Alongside these, original Japanese comic books from the second half of the 20th century bring the story forward into the postwar period when manga as a modern mass medium truly took shape. Seeing those actual printed pages — the paper, the ink, the hand-lettered speech bubbles — alongside 19th-century woodblock prints makes the continuity between these worlds feel visceral rather than theoretical.
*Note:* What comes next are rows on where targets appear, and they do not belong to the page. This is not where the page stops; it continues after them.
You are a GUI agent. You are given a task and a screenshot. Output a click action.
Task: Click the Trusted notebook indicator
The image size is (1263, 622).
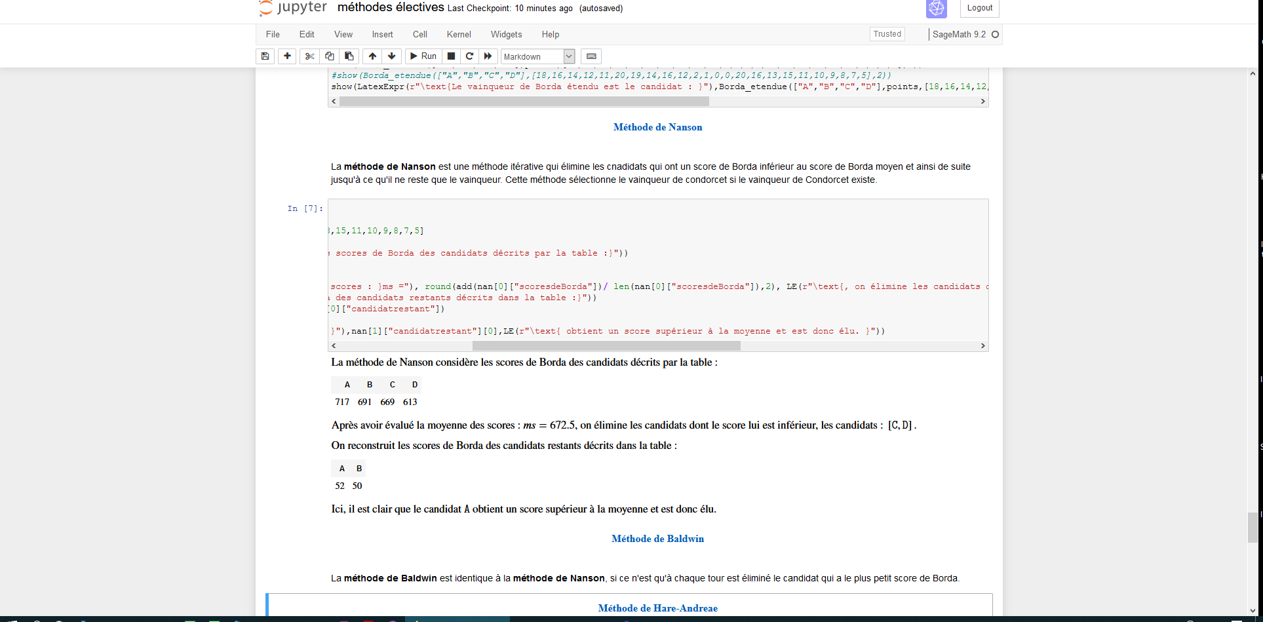click(x=887, y=34)
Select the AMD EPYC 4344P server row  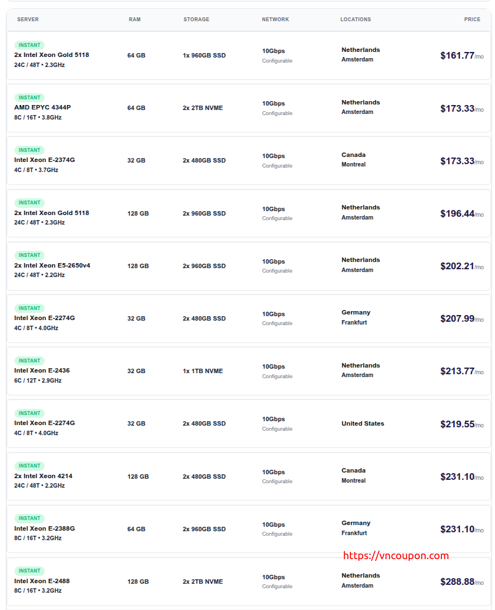[42, 108]
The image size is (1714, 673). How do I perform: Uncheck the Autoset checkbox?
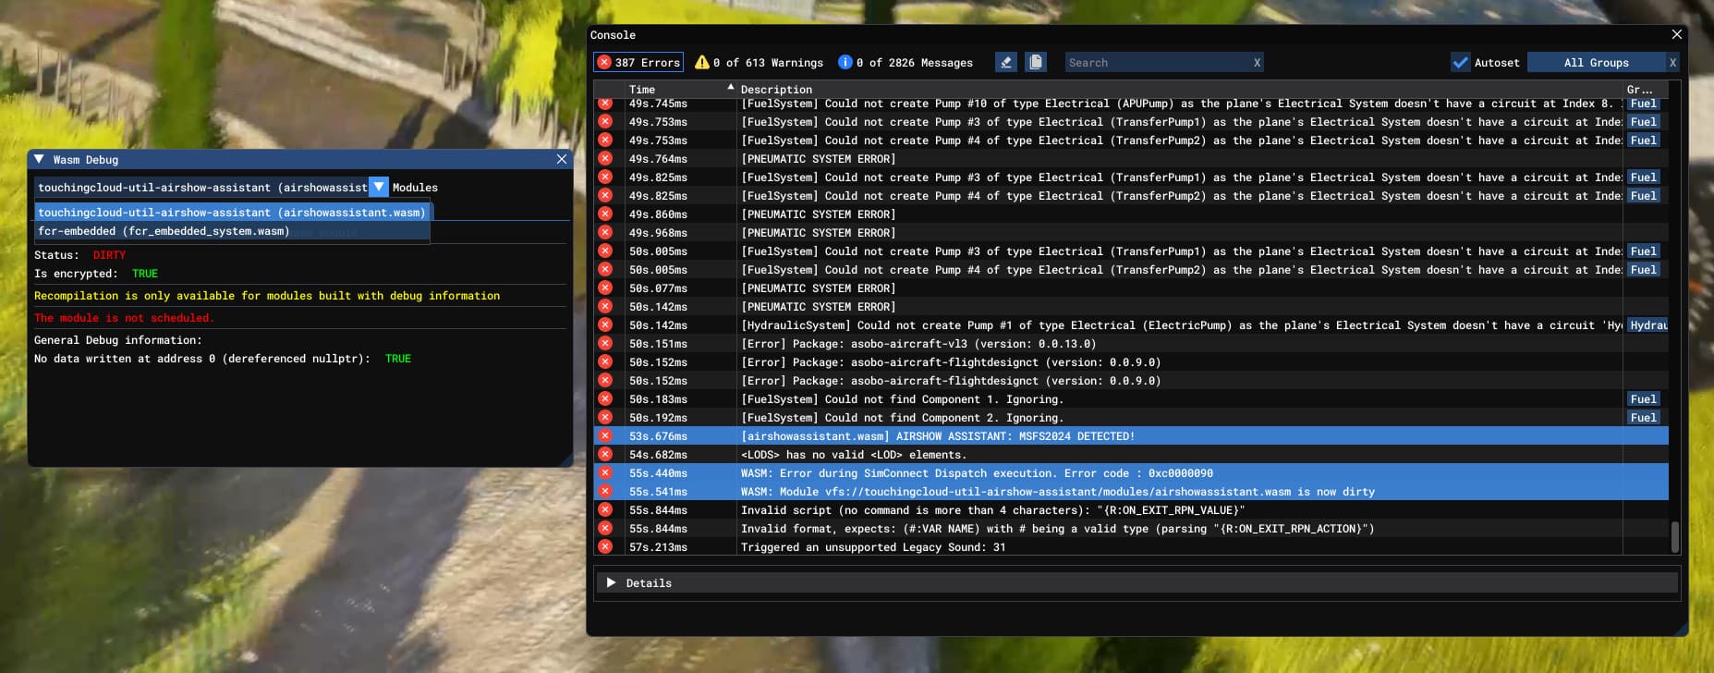tap(1460, 63)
Seven Artists, Seven New Perspectives

Perhaps the most extraordinary element of the Budapest showing is the inclusion of original drawings and prints by seven contemporary manga artists, created specifically for this exhibition. These commissioned works take Hokusai Manga motifs as their starting point and reinterpret them through a thoroughly modern visual language. The results are not homage pieces or nostalgic recreations — they are genuine artistic responses, each one bringing a distinct voice and sensibility to the dialogue. Together they make the most powerful argument the show has to offer: that Hokusai’s visual legacy is not a museum piece frozen in amber, but a living source of inspiration that practicing artists are still actively drawing from today.

Hokusai as a Manga Character

One of the exhibition’s most playful and revealing sections examines how Hokusai himself has been absorbed into the manga universe as a fictional character. The master turns up across dozens of stories in remarkably varied forms — a meticulous, obsessive historical figure wrestling with artistic ambition, a larger-than-life hero on improbable adventures, a wise mentor figure, and sometimes a fully fledged pop culture icon with his own fan following. This section says something quietly profound about how cultures keep their legends alive: not by preserving them in glass cases, but by endlessly reinventing them, projecting new desires and questions onto familiar figures. Hokusai, who spent his entire life reinventing his own style and even changed his name dozens of times, would probably have appreciated the irony.

A Participatory Medium, Then and Now

Running through the whole exhibition is one central idea that ties everything together: manga has always been a participatory medium. It was built on copying, sharing, and reimagining from the very beginning, and it remains so today. The images in this show — whether 200 years old or freshly drawn — don’t simply depict the world. They reach out and pull the viewer into the act of making meaning. You are not a passive observer here. The exhibition design by Szobue Shin reflects this philosophy, creating a space that encourages wandering, comparing, and returning to works you’ve already seen with new eyes.

That quality makes the Manga – Hokusai – Manga exhibition unusually rewarding for repeat visits. The more you bring to it — whether that’s a love of contemporary manga, an interest in Japanese art history, or simply an open curiosity — the more it gives back.